可採年数とは?

 ここでもう一つ、別の概念である≪可採年数≫に言及します。

 筆者が中学生のとき、「石油はあと40年でなくなる」と学校で教わりました。

 その40年後には「石油はあと40年でなくなる」と言われ、今後40年後も恐らく「あと40年で石油はなくなる」と言われることでしょう。

 可採年数とは、確認可採埋蔵量を1年間の採取量で割った年数です。ですから、新規に発見された確認可採埋蔵量とその1年間で採取された原油の量が同じであれば、≪可採年数≫は変わりません。

 新規発見量の方が生産量より多ければ、可採年数は増えます(逆も真なり)。

 現在では、むしろ可採年数は増える傾向にあります。

探鉱・開発とは何か?

 次に、探鉱・開発とは何か述べてみたいと思います。

 油田・ガス田の探鉱・開発は以下3段階に大別されます。

①事前調査段階(試掘井)
②評価段階(評価井)
③開発段階(生産井)

 全体のスケジュール感ですが、大体それぞれ5年間、計15年程度になります。

 テレビ報道では30年間かかると言っておりましたが、最初の生産物が採取されるまで30年間もかかれば、その間に民間企業は倒産してしまいます。

 もちろん、実際に30年間要したプロジェクトもありますが、それは例外中の例外です。

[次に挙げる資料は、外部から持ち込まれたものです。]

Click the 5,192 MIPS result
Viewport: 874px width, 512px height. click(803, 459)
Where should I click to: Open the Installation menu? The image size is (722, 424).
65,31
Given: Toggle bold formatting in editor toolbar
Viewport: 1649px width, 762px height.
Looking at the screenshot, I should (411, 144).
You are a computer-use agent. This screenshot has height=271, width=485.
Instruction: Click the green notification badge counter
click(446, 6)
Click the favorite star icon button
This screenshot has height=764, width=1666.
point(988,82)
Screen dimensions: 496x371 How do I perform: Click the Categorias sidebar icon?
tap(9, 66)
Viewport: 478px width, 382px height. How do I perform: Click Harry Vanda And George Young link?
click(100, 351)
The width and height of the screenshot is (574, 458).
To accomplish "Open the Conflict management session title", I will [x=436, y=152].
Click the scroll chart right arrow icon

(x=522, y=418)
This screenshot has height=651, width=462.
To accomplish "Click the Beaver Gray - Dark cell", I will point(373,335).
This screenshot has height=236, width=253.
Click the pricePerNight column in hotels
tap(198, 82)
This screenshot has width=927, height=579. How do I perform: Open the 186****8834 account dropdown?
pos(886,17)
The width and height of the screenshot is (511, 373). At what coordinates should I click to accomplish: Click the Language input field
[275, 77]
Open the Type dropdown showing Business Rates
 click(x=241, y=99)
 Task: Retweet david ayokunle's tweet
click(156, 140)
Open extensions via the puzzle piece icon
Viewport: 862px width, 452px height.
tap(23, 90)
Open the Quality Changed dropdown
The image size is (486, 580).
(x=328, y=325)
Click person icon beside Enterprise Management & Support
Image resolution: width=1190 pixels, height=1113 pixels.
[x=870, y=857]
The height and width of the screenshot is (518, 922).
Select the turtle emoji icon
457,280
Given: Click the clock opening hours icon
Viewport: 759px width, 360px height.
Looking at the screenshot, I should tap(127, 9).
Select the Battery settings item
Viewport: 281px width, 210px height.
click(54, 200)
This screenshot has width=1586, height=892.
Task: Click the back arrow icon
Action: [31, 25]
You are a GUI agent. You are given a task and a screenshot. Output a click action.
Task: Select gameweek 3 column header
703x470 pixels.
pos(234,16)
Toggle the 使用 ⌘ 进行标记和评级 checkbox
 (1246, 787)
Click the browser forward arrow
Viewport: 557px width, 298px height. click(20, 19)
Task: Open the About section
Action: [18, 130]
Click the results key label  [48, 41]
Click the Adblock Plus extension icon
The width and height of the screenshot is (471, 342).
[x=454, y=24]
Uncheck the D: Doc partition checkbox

 第1段階の事前調査とは、地質・地形の調査です。陸上鉱区の場合、地震探鉱を行います。

 一直線上に違う深さの穴を掘り、ダイナマイトを仕かけて爆発させ、戻ってくる地震波で地下の層がどんな形をしているか推測します。

 海洋鉱区の場合、火薬を爆発させれば環境問題が発生しますので、調査船から海底に向け超音波を発射して海底の地形を調査します(余談ですが、この時に潜水艦が映る場合もあります)。

 地下の層がどのような形をしているかにより、経験則として石油・ガスがありそうだなと推測できる場合、試掘井を掘削します(試し掘り)。

 ありそうだなと思っても、実際に何かあるのか・ないのか、あるとすれば何があるのかは、実際に試掘井を掘削しないと分かりません。

 ほとんどの場合、石や砂利や砂や水ばかりで、油兆・ガス兆はありません。

 油田であると期待して試掘井を掘ったらガス田であった、という事例も多々あります。技術が進んでいる今日でも、地下数千メートルに何があるのかは実際に井戸を掘ってみないと分からないのが実態です。